··· Dataset records ···
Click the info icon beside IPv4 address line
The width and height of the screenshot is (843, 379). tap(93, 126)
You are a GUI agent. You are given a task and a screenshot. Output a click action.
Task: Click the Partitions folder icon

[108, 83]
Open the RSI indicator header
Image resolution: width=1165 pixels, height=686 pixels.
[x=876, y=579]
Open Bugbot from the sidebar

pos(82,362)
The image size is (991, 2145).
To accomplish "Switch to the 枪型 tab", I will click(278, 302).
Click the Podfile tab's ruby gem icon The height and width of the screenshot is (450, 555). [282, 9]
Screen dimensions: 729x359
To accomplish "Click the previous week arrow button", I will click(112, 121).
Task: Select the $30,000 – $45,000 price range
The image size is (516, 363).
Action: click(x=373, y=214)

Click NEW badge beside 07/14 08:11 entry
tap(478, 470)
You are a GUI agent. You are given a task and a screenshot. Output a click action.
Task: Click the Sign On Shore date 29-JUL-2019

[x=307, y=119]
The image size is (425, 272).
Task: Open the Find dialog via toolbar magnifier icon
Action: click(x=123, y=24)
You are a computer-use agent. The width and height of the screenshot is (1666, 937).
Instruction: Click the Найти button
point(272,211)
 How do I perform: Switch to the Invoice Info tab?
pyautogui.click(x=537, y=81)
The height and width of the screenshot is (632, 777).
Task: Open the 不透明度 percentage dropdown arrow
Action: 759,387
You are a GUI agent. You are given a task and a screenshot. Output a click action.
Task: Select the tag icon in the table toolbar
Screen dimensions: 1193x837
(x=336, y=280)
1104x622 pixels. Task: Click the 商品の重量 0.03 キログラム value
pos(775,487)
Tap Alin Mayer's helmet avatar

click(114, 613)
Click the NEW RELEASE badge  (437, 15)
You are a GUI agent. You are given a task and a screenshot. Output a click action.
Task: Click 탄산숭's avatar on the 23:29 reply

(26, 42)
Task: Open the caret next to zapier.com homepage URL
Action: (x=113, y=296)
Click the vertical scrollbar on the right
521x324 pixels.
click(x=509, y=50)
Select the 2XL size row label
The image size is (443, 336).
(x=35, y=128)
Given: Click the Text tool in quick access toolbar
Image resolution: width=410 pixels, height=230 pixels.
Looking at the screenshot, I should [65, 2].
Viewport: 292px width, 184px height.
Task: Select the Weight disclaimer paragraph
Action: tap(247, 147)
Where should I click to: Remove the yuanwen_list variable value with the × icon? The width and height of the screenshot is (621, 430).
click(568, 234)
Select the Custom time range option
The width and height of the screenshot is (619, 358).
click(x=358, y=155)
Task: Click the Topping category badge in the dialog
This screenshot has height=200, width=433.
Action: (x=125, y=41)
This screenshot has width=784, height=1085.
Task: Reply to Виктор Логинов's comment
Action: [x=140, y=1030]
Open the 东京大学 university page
···
# Exercise objective
With "accomplish" as the string to find, copy every line of the records that holds it.

# Solution for this task
To accomplish "Switch to the 枪型 tab", I will click(278, 302).
To accomplish "Click the previous week arrow button", I will click(112, 121).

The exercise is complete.